→ STATED GOAL 1
In the records, copy out every line word for word, beginning with the line that contains "How do I perform: Click the 宫格布局" and continuing through the line that contains "click(x=870, y=87)".

I would just like to put in my $0.02 as a airplane mech,
I have a relativly experienced background working on
various types of aircraft engines. One thing that I did not
see mentioned in the solution was the busniess aspect
of A&P maintainence. Granted, the diver sign-off idea
is a start to correcting this, however... I believe it is only
temporary. The worst thing on the DZ is to have a down
plane. the mechs know this, the DZO knows this, hell
the jumpers make it worse. Point being, there are rules
and regulations differenciating what is considered an
up or down plane depending on the seriousness of
the problem. And my friends, it is here where-in lies
the flaw. You can be downed from anything such as a
50hr inspection (an oil change) to a pitch-lock or misfire.
They're are many many factors surrounding my theory
that Im really too lazy to get into, such as time/season/
lacsidasical mechanic/ jumper volume/ time windows/etc...

→ STATED GOAL 2
Answer these questions about the post on aircraft maintenance, one per line:
(a) What job does the writer give for themselves?
(b) What does the writer call the worst thing on the DZ?
(c) What does the writer put in parentheses after "50hr inspection"?

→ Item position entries

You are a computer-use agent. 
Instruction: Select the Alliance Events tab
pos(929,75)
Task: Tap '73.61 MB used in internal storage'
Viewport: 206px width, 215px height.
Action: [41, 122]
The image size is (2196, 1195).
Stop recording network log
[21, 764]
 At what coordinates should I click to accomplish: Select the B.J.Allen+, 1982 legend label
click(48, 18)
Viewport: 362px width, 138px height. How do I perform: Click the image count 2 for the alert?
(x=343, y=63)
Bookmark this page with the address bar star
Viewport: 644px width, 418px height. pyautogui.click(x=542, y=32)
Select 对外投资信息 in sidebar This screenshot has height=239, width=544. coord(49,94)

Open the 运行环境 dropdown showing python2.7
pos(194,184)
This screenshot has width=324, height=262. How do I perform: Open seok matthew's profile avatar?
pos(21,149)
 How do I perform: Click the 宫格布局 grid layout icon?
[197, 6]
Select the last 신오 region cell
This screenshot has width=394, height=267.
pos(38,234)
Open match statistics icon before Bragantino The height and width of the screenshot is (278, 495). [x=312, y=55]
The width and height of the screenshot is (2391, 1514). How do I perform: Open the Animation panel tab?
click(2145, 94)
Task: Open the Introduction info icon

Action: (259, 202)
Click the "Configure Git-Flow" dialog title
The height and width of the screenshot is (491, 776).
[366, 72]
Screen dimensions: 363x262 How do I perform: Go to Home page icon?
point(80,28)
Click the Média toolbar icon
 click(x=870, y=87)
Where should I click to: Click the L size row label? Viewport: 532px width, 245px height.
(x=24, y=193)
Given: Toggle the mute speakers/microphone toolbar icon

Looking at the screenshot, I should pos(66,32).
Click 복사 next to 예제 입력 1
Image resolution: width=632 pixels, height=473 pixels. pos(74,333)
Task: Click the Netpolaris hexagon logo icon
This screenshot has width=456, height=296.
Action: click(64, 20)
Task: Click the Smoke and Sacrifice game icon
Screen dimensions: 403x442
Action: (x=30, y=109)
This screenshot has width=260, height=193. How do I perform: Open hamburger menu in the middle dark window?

→ TASK OUTPUT 1
 How do I perform: Click the 宫格布局 grid layout icon?
[197, 6]
Select the last 신오 region cell
This screenshot has width=394, height=267.
pos(38,234)
Open match statistics icon before Bragantino The height and width of the screenshot is (278, 495). [x=312, y=55]
The width and height of the screenshot is (2391, 1514). How do I perform: Open the Animation panel tab?
click(2145, 94)
Task: Open the Introduction info icon

Action: (259, 202)
Click the "Configure Git-Flow" dialog title
The height and width of the screenshot is (491, 776).
[366, 72]
Screen dimensions: 363x262 How do I perform: Go to Home page icon?
point(80,28)
Click the Média toolbar icon
 click(x=870, y=87)

→ TASK OUTPUT 2
(a) An airplane mech.
(b) Having a down plane.
(c) An oil change.